## ACTIVITY
If an entry holds a picture, leave the picture out and copy the rest exactly.

Records from a data source:
BEGIN

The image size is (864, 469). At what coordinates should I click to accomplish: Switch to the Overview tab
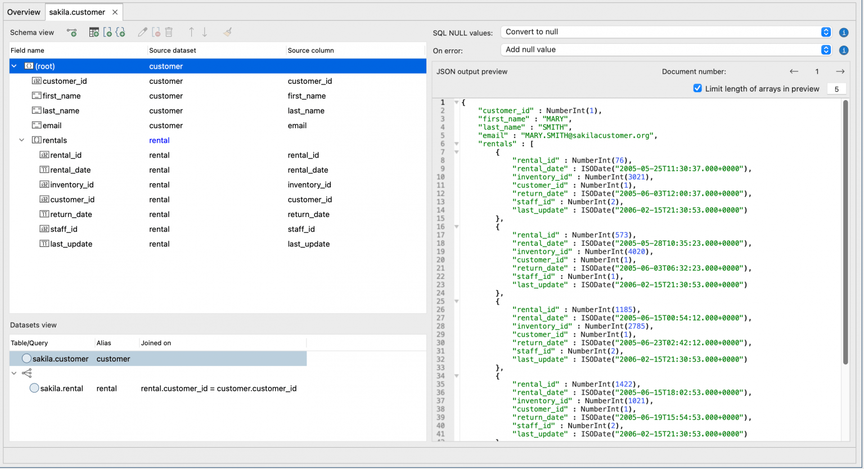(24, 12)
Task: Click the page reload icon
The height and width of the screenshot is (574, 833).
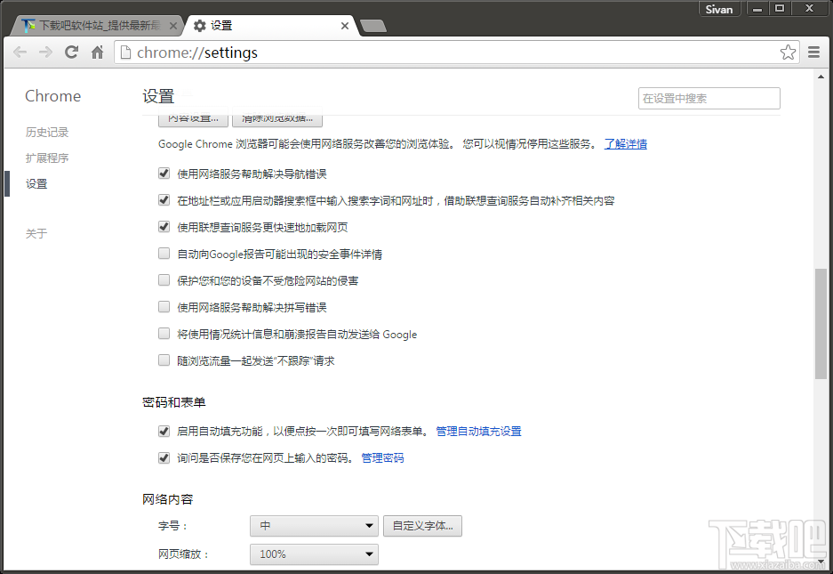Action: [x=71, y=53]
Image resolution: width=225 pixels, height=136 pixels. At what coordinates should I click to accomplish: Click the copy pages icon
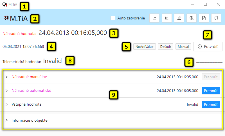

END

## TASK OUTPUT
The image size is (864, 469). At what coordinates should I click to accomplish: Switch to the Overview tab
(24, 12)
Task: Click the page reload icon
The height and width of the screenshot is (574, 833).
Action: [x=71, y=53]
Image resolution: width=225 pixels, height=136 pixels. At what coordinates should I click to accomplish: Click the copy pages icon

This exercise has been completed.